PROBLEM
The material below must be output exactly, line for line.

DATA SUPPLIED
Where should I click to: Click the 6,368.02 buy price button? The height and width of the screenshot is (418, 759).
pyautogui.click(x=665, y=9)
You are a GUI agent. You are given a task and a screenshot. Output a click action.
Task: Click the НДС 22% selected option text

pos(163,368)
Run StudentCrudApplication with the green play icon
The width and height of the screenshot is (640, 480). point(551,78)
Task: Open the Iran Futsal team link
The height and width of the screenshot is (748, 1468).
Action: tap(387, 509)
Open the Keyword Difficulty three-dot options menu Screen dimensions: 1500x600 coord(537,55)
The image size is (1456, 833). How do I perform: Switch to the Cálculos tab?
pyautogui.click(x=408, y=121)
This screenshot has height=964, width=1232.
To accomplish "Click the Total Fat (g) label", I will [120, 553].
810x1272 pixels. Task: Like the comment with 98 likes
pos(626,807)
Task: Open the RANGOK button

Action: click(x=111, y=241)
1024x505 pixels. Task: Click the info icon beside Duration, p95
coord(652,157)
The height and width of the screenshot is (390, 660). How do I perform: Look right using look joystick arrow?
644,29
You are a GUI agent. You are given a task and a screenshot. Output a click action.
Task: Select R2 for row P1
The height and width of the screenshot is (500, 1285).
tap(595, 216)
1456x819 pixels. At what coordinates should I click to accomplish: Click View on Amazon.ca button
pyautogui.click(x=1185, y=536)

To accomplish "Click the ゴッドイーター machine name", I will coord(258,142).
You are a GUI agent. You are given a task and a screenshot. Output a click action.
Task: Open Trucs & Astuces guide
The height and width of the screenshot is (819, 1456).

EXERCISE RESPONSE
Where should I click to: Click the 6,368.02 buy price button? The height and width of the screenshot is (418, 759).
pyautogui.click(x=665, y=9)
You are a GUI agent. You are given a task and a screenshot. Output a click action.
Task: Click the НДС 22% selected option text

pos(163,368)
Run StudentCrudApplication with the green play icon
The width and height of the screenshot is (640, 480). point(551,78)
Task: Open the Iran Futsal team link
The height and width of the screenshot is (748, 1468).
Action: tap(387, 509)
Open the Keyword Difficulty three-dot options menu Screen dimensions: 1500x600 coord(537,55)
The image size is (1456, 833). How do I perform: Switch to the Cálculos tab?
pyautogui.click(x=408, y=121)
This screenshot has height=964, width=1232.
To accomplish "Click the Total Fat (g) label", I will [120, 553].
810x1272 pixels. Task: Like the comment with 98 likes
pos(626,807)
Task: Open the RANGOK button

Action: click(x=111, y=241)
1024x505 pixels. Task: Click the info icon beside Duration, p95
coord(652,157)
The height and width of the screenshot is (390, 660). How do I perform: Look right using look joystick arrow?
644,29
You are a GUI agent. You are given a task and a screenshot. Output a click action.
Task: Select R2 for row P1
The height and width of the screenshot is (500, 1285).
tap(595, 216)
1456x819 pixels. At what coordinates should I click to accomplish: Click View on Amazon.ca button
pyautogui.click(x=1185, y=536)

To accomplish "Click the ゴッドイーター machine name", I will coord(258,142).
You are a GUI agent. You are given a task and a screenshot. Output a click action.
Task: Open Trucs & Astuces guide
The height and width of the screenshot is (819, 1456).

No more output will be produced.